Mais au-delà du scénario d’espionnage, The Night Manager c’est surtout une atmosphère géniale que Susanne Bier est parvenue à mettre en place. Que cela soit par les différents plans, l’ambiance qui se dégage dès les premiers épisodes entre le Caire, la montagne Suisse à Zermatt et Majorque, ou la bande originale qui soutient cette ambiance particulière, la série est une énorme réussite de laquelle se dégage une certaine « classe » dans le traitement des différents sujets. On est loin des scènes d’actions démesurées des films et séries d’espionnage habituelles pour laisser plus de place à la gravité des enjeux et le développement des personnages. Richard Roper est un personnage intéressant et loin de la caricature du grand méchant de ce genre d’histoire, tandis que Jonathan Pine se découvre au fil des épisodes pour dépasser le simple personnage froid que l’on remarque au premier abord. Pour toutes ces raisons, cette série m’a beaucoup fait penser à The Honourable Woman, une autre excellente série britannique.
Suspicious Mind
La mini-série était avant tout attendue pour son casting. Tom Hiddleston ne déçoit pas et tient là l’un de ses meilleurs personnages, où il parvient à mêler une classe naturelle et une sensibilité qui donnent de la crédibilité à son personnage, et on se surprend finalement à rêver de le voir un jour revêtir le costume de James Bond. Olivia Colman en directrice d’agence très impliquée émotionnellement est touchante, et Hugh Laurie s’essaie à un rôle bien différent de ce que l’on a l’habitude de voir avec lui et s’en sort avec brio. Il y a aussi beaucoup de qualité du côté des seconds rôles, avec les excellents Elizabeth Debicki et Tom Hollander. Tous ces acteurs trouvent rapidement leur place et amorcent une dynamique intéressante, chaque personnage étant à un moment ou un autre confronté à ce qu’ils sont prêts à faire pour le milliardaire, par loyauté ou dans le but de l’éliminer, qu’ils aient été ou non au courant de ses activités par le passé. La réalisatrice Susanne Bier et le scénariste David Farr se sont appliqués à adapter le roman de John le Carré en laissant une grande place à l’humain plutôt qu’à l’action, tout en conservant un rythme assez soutenu qui tient le spectateur en haleine jusqu’au toutes dernières secondes.
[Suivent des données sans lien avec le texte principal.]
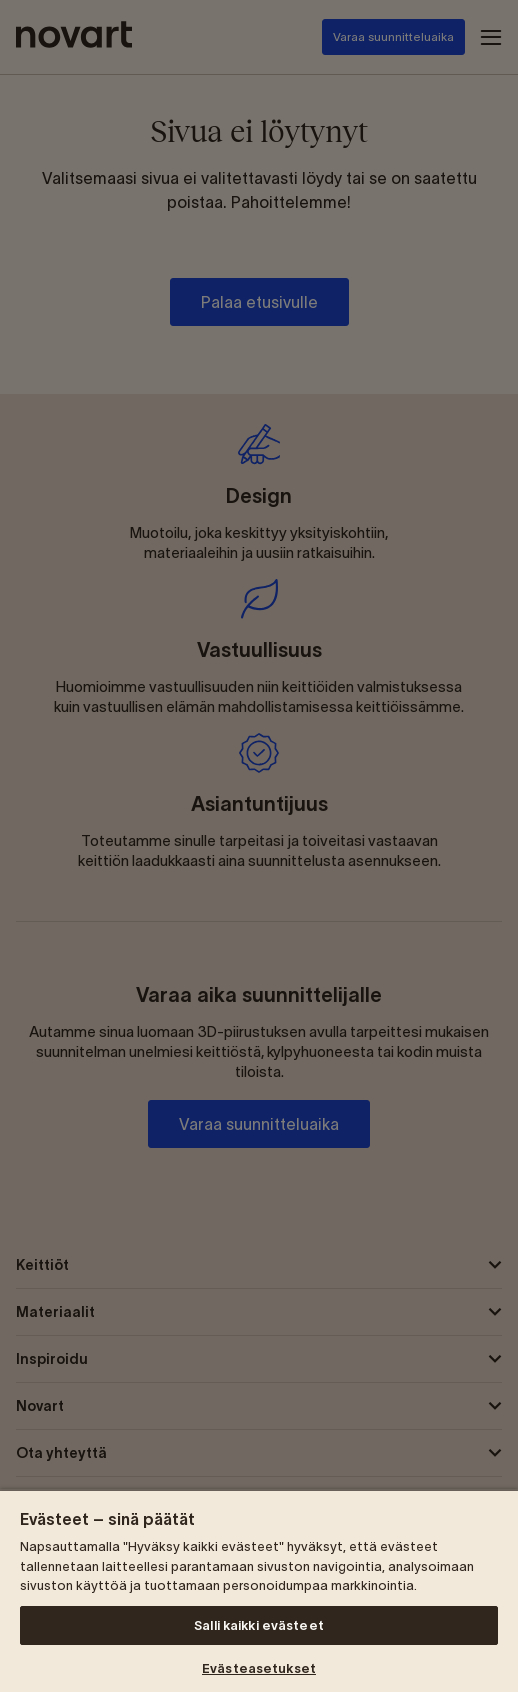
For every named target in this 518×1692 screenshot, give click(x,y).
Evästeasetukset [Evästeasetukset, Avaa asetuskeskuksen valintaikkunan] (259, 1668)
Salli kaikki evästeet (259, 1625)
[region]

J’ai donc été extrêmement séduit par cette mini-série. Je n’ai pas vu grand chose à lui reprocher, si ce n’est de ne contenir que six épisodes. L’atmosphère de la série est particulièrement séduisante et l’histoire à la fois intelligente et intrigante ne peut que captiver le spectateur. Que l’on soit amateur d’espionnage, d’intrigues politiques ou simplement du style britannique, The Night Manager s’impose à mes yeux comme l’une des meilleures séries de cette année tant l’ensemble est maîtrisé de bout en bout. Le premier épisode est un exemple de réalisation tandis que le reste est à la hauteur et se tient avec une grande cohérence. J’aimerais en voir plus souvent des séries comme ça.